Each folder cordis, sdss, oncomx holds the relevant files (i.e. seed data, synth data, and dev data) for each of the datasets. Additionally each file contains a tables.json file, which contains a json structure of the database schema including table names, column names, column data types and primary/foreign key relationships.
The following is an example of the file structure:
- dev.json --> the manually generated development dataset
- seed.json --> the manually generated seed dataset
- synth.json --> the synthetically generated dataset using the seed query templates
- tables.json --> a json representation of the schema containing:
- the database name ("db_id"),
- free text table names for NLP pipelines ("table_names") e.g. "Stellar spectral line indices" vs "spplines"

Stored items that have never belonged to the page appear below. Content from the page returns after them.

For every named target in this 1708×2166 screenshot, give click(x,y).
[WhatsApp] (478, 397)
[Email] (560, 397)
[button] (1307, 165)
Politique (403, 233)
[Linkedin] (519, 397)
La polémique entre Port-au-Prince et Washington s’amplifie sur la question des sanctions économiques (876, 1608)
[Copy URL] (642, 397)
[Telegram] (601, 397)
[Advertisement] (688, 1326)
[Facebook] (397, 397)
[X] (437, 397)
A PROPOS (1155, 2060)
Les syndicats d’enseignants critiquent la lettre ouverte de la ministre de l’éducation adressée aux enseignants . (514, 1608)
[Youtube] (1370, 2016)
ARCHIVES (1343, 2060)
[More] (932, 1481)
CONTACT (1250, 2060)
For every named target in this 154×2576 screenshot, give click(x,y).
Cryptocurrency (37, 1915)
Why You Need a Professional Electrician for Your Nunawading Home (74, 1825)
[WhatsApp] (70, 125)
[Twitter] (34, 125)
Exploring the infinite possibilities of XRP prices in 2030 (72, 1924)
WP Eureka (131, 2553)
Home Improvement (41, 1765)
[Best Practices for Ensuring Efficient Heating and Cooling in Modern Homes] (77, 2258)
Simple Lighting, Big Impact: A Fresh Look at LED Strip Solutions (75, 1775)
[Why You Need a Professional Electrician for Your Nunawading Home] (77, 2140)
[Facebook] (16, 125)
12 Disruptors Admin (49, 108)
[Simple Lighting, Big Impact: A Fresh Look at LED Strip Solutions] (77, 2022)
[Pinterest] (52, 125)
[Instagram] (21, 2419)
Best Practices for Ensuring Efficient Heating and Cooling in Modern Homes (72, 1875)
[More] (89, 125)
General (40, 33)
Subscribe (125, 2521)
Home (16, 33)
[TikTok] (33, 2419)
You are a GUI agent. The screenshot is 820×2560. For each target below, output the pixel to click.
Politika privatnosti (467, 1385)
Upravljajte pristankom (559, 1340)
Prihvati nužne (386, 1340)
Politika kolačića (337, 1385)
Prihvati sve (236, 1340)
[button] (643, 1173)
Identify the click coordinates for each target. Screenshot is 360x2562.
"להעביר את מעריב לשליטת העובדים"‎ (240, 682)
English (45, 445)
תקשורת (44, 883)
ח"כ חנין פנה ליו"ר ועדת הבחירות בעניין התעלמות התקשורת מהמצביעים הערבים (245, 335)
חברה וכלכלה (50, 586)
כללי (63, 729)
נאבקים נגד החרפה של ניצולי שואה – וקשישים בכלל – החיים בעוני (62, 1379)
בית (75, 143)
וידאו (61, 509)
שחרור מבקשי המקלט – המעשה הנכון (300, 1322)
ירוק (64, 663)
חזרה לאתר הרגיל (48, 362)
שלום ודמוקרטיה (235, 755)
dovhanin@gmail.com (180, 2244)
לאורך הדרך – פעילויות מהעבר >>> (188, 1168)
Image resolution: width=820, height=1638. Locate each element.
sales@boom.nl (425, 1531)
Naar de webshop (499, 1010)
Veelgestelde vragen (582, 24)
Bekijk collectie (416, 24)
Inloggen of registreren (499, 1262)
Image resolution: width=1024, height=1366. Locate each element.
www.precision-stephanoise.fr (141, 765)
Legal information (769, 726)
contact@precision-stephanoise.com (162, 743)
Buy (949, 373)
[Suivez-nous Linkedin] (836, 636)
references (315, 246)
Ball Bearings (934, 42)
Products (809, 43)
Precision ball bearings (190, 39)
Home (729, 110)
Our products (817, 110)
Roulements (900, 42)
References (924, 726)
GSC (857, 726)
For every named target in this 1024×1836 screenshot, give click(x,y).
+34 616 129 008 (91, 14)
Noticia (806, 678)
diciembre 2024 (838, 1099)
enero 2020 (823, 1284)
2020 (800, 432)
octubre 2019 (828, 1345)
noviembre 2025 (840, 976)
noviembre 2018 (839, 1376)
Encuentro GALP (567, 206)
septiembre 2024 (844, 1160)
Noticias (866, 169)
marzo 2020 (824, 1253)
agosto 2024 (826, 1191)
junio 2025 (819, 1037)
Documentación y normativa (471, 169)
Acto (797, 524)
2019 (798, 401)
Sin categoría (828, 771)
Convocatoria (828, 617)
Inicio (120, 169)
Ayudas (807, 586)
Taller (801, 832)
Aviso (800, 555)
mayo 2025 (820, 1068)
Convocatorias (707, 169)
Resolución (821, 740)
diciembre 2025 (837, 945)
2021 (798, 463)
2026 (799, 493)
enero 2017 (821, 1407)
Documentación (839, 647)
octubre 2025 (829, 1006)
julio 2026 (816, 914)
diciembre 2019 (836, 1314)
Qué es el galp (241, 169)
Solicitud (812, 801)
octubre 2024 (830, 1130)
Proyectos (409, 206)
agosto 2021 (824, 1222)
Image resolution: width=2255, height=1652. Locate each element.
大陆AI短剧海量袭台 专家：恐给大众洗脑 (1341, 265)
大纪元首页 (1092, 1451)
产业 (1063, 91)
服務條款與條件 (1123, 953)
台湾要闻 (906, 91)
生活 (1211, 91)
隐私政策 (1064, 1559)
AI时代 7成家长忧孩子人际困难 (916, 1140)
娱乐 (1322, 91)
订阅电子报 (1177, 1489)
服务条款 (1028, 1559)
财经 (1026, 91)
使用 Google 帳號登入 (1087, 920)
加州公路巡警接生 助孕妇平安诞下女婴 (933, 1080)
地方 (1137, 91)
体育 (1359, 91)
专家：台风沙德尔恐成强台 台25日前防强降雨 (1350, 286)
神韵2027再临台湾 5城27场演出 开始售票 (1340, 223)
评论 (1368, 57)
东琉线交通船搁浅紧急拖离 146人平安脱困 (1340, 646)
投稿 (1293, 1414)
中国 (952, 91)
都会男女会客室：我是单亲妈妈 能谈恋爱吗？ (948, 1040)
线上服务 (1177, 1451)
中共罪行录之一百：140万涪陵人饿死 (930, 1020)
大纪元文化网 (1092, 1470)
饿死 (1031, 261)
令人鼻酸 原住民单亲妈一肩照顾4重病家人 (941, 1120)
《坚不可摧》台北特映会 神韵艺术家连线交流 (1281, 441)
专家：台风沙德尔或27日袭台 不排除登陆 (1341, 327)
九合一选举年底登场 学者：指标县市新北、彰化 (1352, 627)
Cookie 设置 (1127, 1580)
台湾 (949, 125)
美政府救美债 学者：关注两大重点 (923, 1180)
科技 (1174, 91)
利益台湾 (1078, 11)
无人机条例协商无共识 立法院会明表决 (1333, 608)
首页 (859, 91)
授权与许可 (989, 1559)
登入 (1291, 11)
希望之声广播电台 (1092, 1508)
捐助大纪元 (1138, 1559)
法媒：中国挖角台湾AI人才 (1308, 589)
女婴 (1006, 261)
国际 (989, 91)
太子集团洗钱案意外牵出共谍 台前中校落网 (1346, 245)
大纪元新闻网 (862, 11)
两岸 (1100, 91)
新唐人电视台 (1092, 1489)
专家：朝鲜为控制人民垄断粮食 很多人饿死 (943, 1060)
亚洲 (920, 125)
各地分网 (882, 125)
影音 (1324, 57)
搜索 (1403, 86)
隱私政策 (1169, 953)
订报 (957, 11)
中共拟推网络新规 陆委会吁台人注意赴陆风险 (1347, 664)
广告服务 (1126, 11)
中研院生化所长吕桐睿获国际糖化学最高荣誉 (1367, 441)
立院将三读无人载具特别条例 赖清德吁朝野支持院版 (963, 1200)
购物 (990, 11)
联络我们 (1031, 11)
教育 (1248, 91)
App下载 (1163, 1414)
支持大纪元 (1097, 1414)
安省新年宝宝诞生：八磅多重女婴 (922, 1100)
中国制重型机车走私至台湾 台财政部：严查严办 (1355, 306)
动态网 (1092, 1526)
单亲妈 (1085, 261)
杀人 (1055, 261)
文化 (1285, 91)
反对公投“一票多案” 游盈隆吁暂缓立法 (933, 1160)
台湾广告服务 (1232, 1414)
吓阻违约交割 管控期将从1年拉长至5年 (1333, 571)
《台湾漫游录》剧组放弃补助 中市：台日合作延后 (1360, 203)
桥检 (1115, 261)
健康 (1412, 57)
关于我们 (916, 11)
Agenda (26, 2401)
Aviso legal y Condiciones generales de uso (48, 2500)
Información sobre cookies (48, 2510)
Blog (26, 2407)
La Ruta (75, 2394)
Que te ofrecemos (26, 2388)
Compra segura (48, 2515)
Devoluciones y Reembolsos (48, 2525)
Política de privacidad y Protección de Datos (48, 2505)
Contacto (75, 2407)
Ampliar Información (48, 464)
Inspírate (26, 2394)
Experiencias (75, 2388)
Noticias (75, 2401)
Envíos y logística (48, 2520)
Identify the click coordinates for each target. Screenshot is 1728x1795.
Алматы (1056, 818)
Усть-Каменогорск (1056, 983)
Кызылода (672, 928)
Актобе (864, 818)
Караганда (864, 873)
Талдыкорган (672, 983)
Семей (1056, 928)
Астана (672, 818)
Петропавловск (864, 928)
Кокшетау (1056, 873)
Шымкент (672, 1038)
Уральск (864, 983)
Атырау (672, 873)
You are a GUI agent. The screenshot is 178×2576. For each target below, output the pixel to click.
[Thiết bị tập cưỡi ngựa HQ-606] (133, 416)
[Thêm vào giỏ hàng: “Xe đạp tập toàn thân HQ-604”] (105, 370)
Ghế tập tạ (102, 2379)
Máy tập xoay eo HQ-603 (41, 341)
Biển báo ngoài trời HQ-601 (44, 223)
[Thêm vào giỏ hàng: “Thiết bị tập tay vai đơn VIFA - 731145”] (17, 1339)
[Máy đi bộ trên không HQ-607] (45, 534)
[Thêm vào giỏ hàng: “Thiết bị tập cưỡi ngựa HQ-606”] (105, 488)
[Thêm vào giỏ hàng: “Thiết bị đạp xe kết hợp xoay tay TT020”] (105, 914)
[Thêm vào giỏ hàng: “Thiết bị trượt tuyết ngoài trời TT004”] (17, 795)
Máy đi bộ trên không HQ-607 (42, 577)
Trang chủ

- original table names ("table_names_original") i.e. the table names as they are in the database
- free text column names for NLP pipelines ("column_names")
- original column names ("column_names_original") i.e. the column names as they are in the database
- column data types ("column_types"): time, text or number
- foreign key relationships("foreign_keys")
- primary keys ("primary_keys")
The PostgreSQL databases for each of the 3 databases used for this benchmark can be found at the following links: CORDIS SDSS OncoMX
PostgreSQL specification: DBMS: PostgreSQL (ver. 9.5.20) Case sensitivity: plain=lower, delimited=exact Driver: PostgreSQL JDBC Driver (ver. 42.5.0, JDBC4.2)